> [Requirement]:
Hand back the entries below exactly.

Stored items:
##############################

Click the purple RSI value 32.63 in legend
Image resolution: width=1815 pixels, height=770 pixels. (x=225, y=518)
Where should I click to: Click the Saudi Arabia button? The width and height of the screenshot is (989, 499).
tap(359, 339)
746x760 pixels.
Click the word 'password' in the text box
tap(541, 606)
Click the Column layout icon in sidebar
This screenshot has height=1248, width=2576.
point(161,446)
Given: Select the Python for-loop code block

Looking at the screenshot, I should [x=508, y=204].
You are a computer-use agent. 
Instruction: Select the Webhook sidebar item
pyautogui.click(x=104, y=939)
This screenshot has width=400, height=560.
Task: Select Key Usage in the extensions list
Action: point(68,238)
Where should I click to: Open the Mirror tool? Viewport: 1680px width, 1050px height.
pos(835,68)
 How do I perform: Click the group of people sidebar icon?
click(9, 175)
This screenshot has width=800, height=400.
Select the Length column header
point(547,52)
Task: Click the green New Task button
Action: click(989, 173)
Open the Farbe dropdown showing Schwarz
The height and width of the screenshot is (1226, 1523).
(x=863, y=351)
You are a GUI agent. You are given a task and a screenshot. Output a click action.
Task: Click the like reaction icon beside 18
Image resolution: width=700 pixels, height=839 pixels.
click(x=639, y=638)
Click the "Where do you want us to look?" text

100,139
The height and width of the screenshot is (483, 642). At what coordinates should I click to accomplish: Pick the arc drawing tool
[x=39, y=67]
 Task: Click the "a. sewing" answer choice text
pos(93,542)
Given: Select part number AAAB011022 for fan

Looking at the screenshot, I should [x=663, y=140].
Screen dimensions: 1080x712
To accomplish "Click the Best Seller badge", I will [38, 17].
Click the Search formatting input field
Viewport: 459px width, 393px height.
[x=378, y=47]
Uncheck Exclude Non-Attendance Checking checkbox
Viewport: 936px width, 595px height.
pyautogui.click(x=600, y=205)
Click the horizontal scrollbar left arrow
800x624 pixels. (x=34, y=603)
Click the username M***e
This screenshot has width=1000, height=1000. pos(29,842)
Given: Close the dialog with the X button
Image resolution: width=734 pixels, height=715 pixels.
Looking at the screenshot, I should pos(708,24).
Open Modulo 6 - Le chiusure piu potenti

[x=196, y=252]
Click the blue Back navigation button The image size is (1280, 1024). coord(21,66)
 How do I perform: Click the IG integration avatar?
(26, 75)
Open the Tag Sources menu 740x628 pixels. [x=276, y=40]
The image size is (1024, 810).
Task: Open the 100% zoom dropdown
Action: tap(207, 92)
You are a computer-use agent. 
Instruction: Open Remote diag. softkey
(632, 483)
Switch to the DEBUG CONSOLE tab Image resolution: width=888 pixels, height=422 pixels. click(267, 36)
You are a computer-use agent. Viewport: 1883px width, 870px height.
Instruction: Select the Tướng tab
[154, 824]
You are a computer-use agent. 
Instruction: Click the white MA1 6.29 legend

##############################

> [Response for this exercise]:
Click the purple RSI value 32.63 in legend
Image resolution: width=1815 pixels, height=770 pixels. (x=225, y=518)
Where should I click to: Click the Saudi Arabia button? The width and height of the screenshot is (989, 499).
tap(359, 339)
746x760 pixels.
Click the word 'password' in the text box
tap(541, 606)
Click the Column layout icon in sidebar
This screenshot has height=1248, width=2576.
point(161,446)
Given: Select the Python for-loop code block

Looking at the screenshot, I should [x=508, y=204].
You are a computer-use agent. 
Instruction: Select the Webhook sidebar item
pyautogui.click(x=104, y=939)
This screenshot has width=400, height=560.
Task: Select Key Usage in the extensions list
Action: point(68,238)
Where should I click to: Open the Mirror tool? Viewport: 1680px width, 1050px height.
pos(835,68)
 How do I perform: Click the group of people sidebar icon?
click(9, 175)
This screenshot has width=800, height=400.
Select the Length column header
point(547,52)
Task: Click the green New Task button
Action: click(989, 173)
Open the Farbe dropdown showing Schwarz
The height and width of the screenshot is (1226, 1523).
(x=863, y=351)
You are a GUI agent. You are given a task and a screenshot. Output a click action.
Task: Click the like reaction icon beside 18
Image resolution: width=700 pixels, height=839 pixels.
click(x=639, y=638)
Click the "Where do you want us to look?" text

100,139
The height and width of the screenshot is (483, 642). At what coordinates should I click to accomplish: Pick the arc drawing tool
[x=39, y=67]
 Task: Click the "a. sewing" answer choice text
pos(93,542)
Given: Select part number AAAB011022 for fan

Looking at the screenshot, I should [x=663, y=140].
Screen dimensions: 1080x712
To accomplish "Click the Best Seller badge", I will [38, 17].
Click the Search formatting input field
Viewport: 459px width, 393px height.
[x=378, y=47]
Uncheck Exclude Non-Attendance Checking checkbox
Viewport: 936px width, 595px height.
pyautogui.click(x=600, y=205)
Click the horizontal scrollbar left arrow
800x624 pixels. (x=34, y=603)
Click the username M***e
This screenshot has width=1000, height=1000. pos(29,842)
Given: Close the dialog with the X button
Image resolution: width=734 pixels, height=715 pixels.
Looking at the screenshot, I should pos(708,24).
Open Modulo 6 - Le chiusure piu potenti

[x=196, y=252]
Click the blue Back navigation button The image size is (1280, 1024). coord(21,66)
 How do I perform: Click the IG integration avatar?
(26, 75)
Open the Tag Sources menu 740x628 pixels. [x=276, y=40]
The image size is (1024, 810).
Task: Open the 100% zoom dropdown
Action: tap(207, 92)
You are a computer-use agent. 
Instruction: Open Remote diag. softkey
(632, 483)
Switch to the DEBUG CONSOLE tab Image resolution: width=888 pixels, height=422 pixels. click(267, 36)
You are a computer-use agent. Viewport: 1883px width, 870px height.
Instruction: Select the Tướng tab
[154, 824]
You are a computer-use agent. 
Instruction: Click the white MA1 6.29 legend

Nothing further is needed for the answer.